One out of many such “wrong” changes is a local optimization
which expands code on a medium-hot path, which has the
side effect of making a containing block of code larger than
convenient.  Three ways of being “larger than convenient”
are a. the object code of some containing loop doesn’t fit
as well in the instruction memory, b. the total IR size tips
over some budgetary limit which causes further IR creation
to be throttled (or the whole graph to be thrown away!),
or c. some loop gains additional branch structure that
impedes the optimization of the loop, where an out of
line call would not.

My overall point here is that an eager expansion of IR
that is locally “better” (we might even say “optimal”)
with respect to the specific path under consideration
hurts the optimization of nearby paths which are more
important.

When we assess fundamental optimizations like this
we usually run them through large sets of performance
regression tests.  More than that, customers do something
similar when they validate a new JVM against their
workloads.  Our various support groups sometimes
hear about performance regressions, and this leads
to a long dialogue in which we find a good way to
control the “side effects” (see above) of the optimization.
Forgetting customer validation, the process needs
performance engineers to trawl through regressions
and debug outliers, working with the original authors
to ameliorate the downside.

(It clearly doesn’t work to tell an impacted customer,
well, you may get a 5% loss, but the micro created to test
this thing shows a 20% gain, and all the functional
tests pass.)

This leads me to the following suggestion:  Your
code is a very good POC, and deserves more work,
and the next step in that work is probably looking
for and thinking about performance regressions,
and figuring out how to throttle this thing.

(Which gets into inlining policy and throttling,
overall.  Which is exceedingly difficult, not because
we don’t have any good ideas how to proceed, but
because of the requirement for stable performance
for customers.  I’m optimistic that we can work on
these things together in the open.  Here I'm just trying
to elucidate the surrounding realities as I understand
them, *not* throwing shade on your work.  Which
reminds me Aleksey should be involved. :-)

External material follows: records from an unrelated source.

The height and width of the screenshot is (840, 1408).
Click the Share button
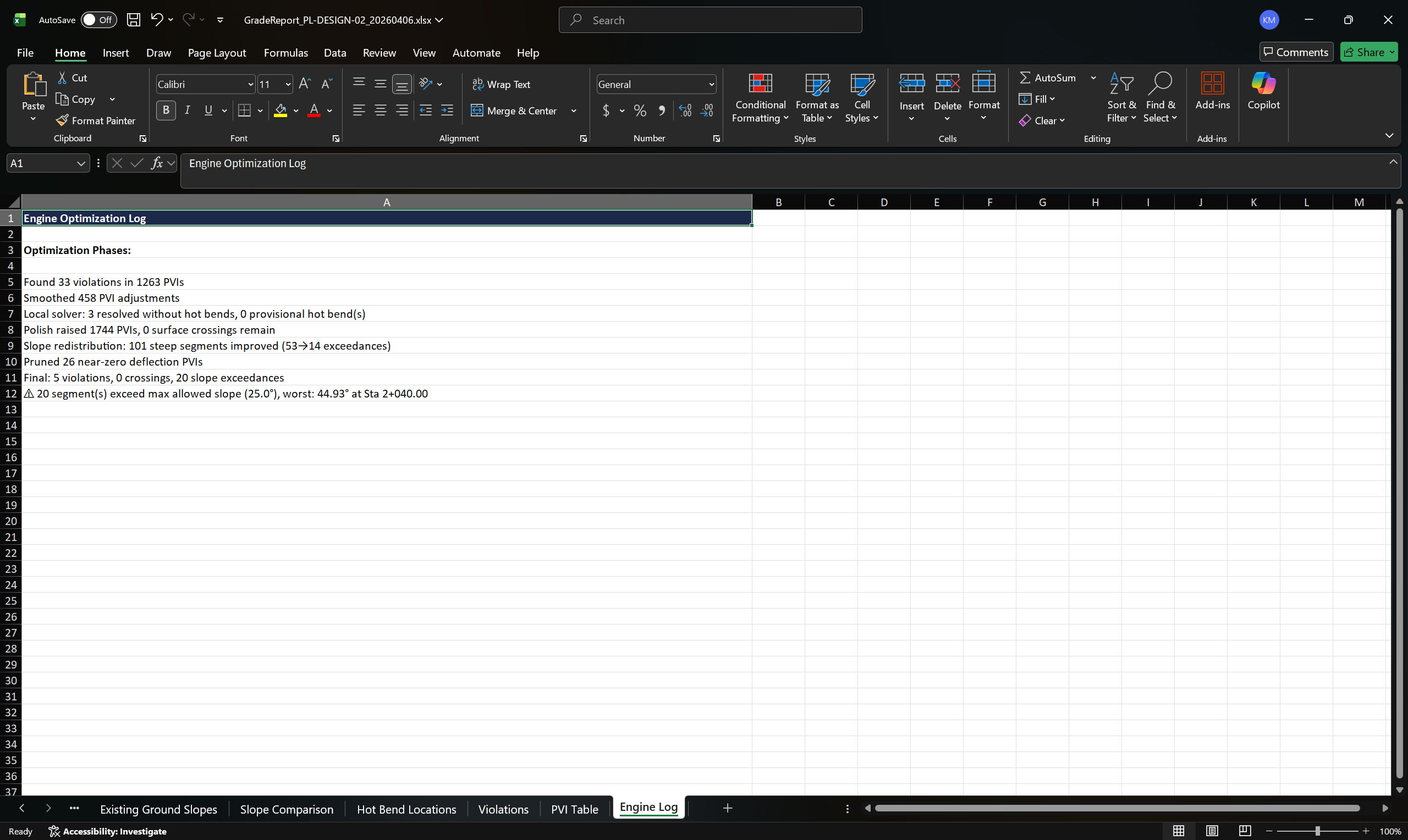tap(1368, 52)
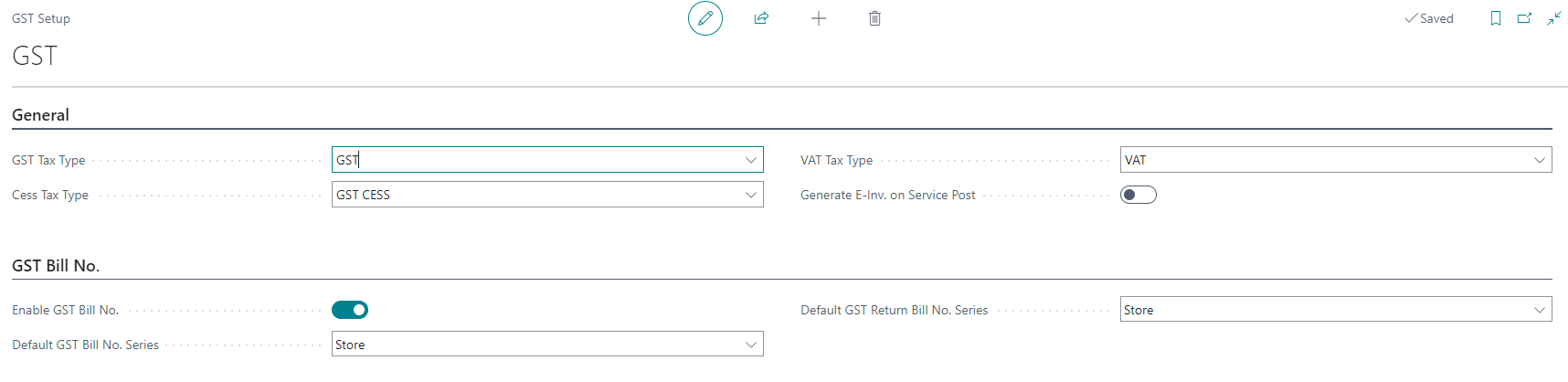Expand the VAT Tax Type dropdown

click(1540, 160)
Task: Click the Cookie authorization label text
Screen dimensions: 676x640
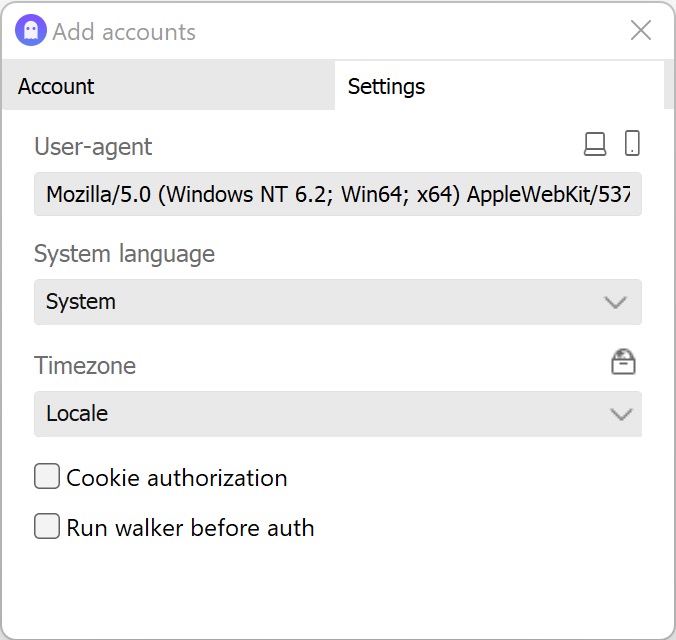Action: click(177, 478)
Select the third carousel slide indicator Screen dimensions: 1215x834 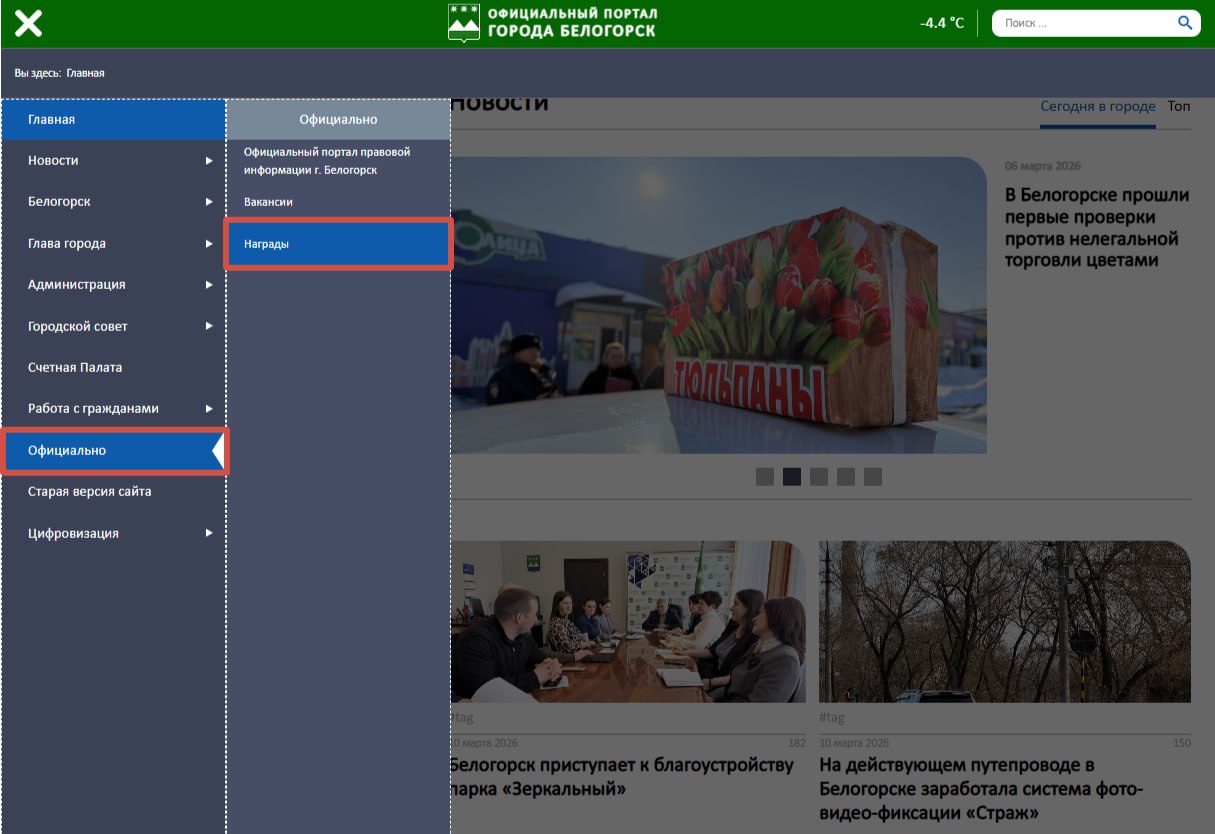pos(819,477)
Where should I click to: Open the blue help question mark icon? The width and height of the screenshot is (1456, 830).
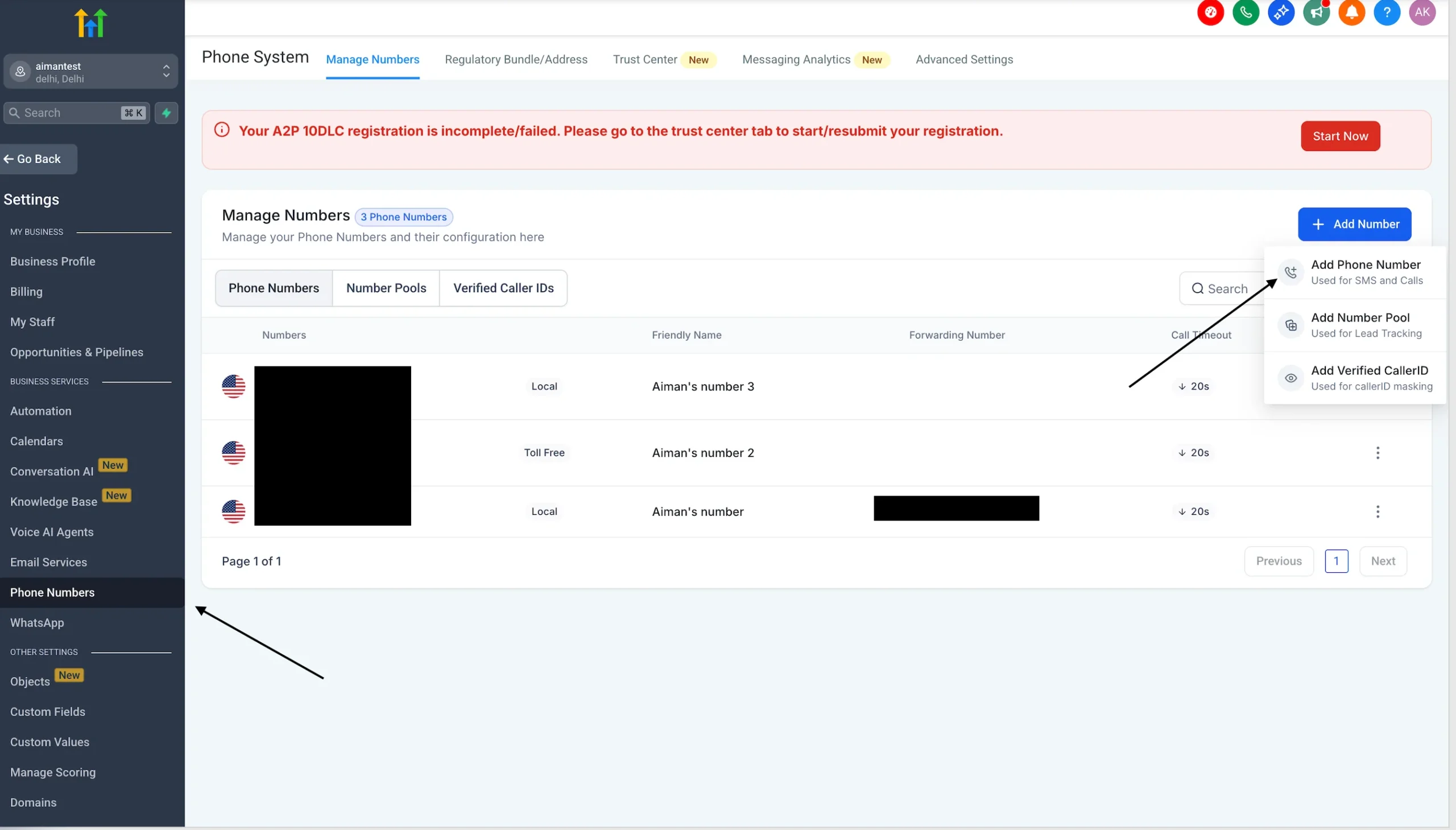[x=1387, y=13]

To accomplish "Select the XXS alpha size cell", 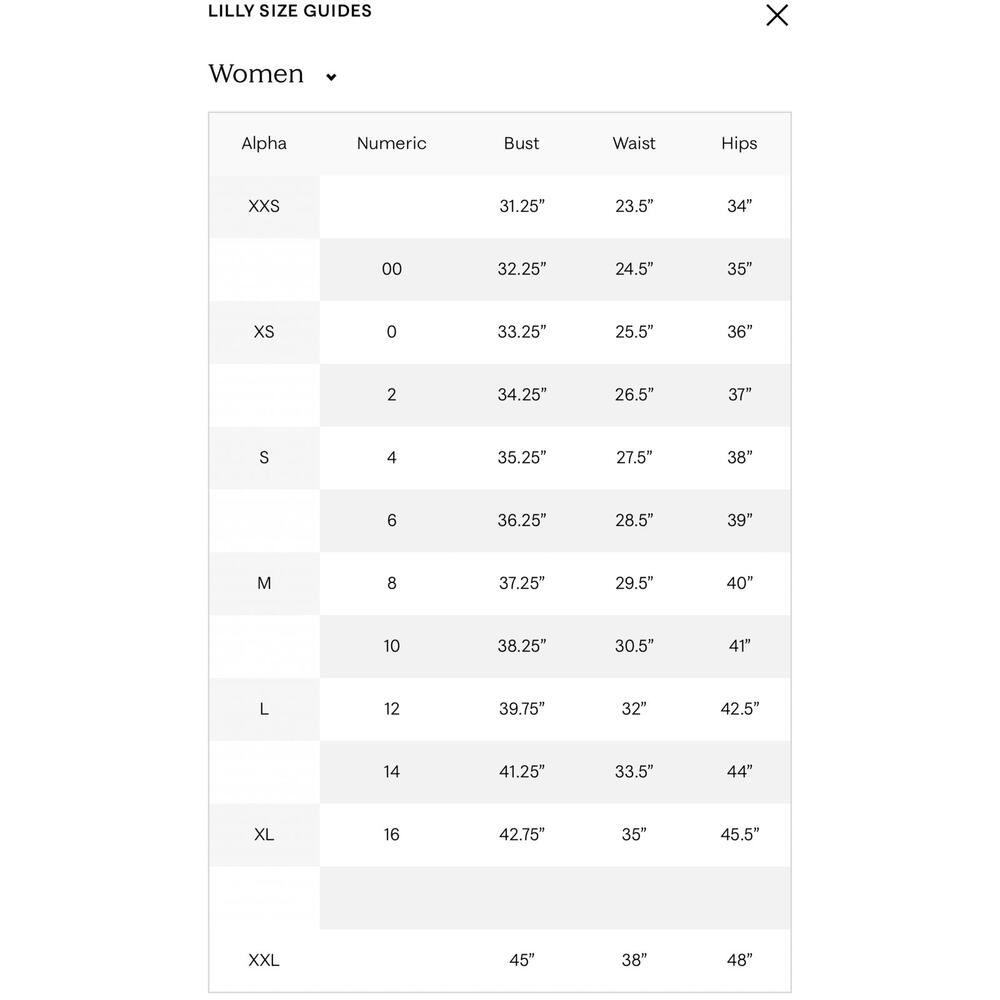I will click(x=264, y=206).
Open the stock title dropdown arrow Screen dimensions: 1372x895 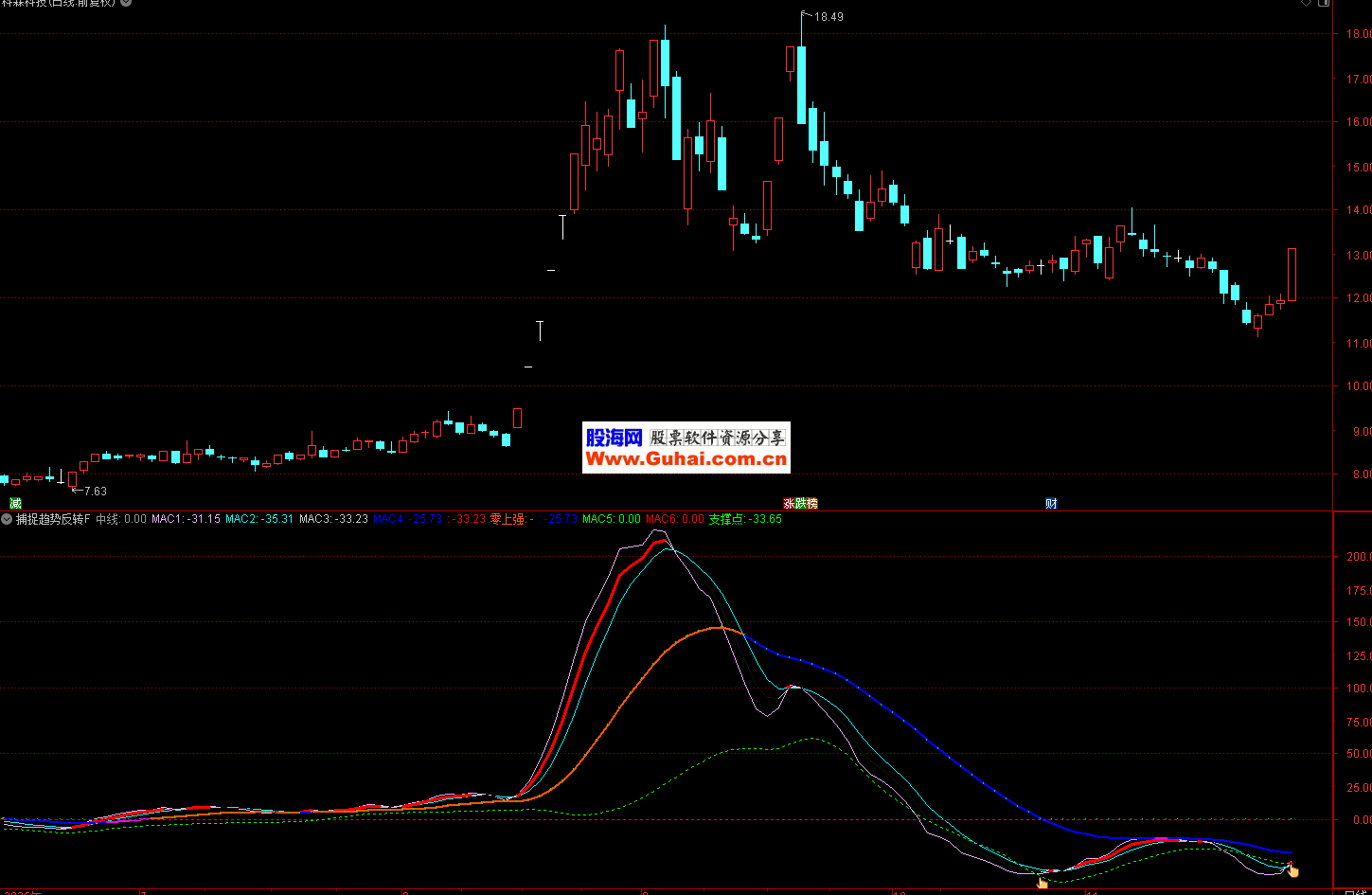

A specific next step would be to make the throttling
of this feature be controllable.  MorphismLimit should
be a global on its own.  And it should be configurable
through the CompilerOracle per method.  (See similar
code for similar throttles.)  And it should be more
sensitive to the hotness of the overall call and of the
various slices of the call’s profile.  (I notice with
suspicion that the comment “The single majority
receiver sufficiently outweighs the minority” is
missing in the changed code.)  And, if the change
is as disruptive to heuristics as I suspect it *might*
be, the call site itself *might* need some kind of
dynamic feedback which says, after some deopt
or reprofiling, “take it easy here, try plan B.”
That last point is just speculation, but I threw
it in to show the kinds of measures we *sometimes*
have to take in avoiding “side effects” to our
locally pleasant optimizations.

Alas, I’m not a current JIT practitioner, so I’m
going to rely on people like Vladimir (x2) and
Tobias and Roland to make more specific comments.

But, let me repeat:  I’m glad to see this experiment.
And very, very glad to see all the cool stuff that is
coming out of your work-group.  Welcome to the
adventure!

— John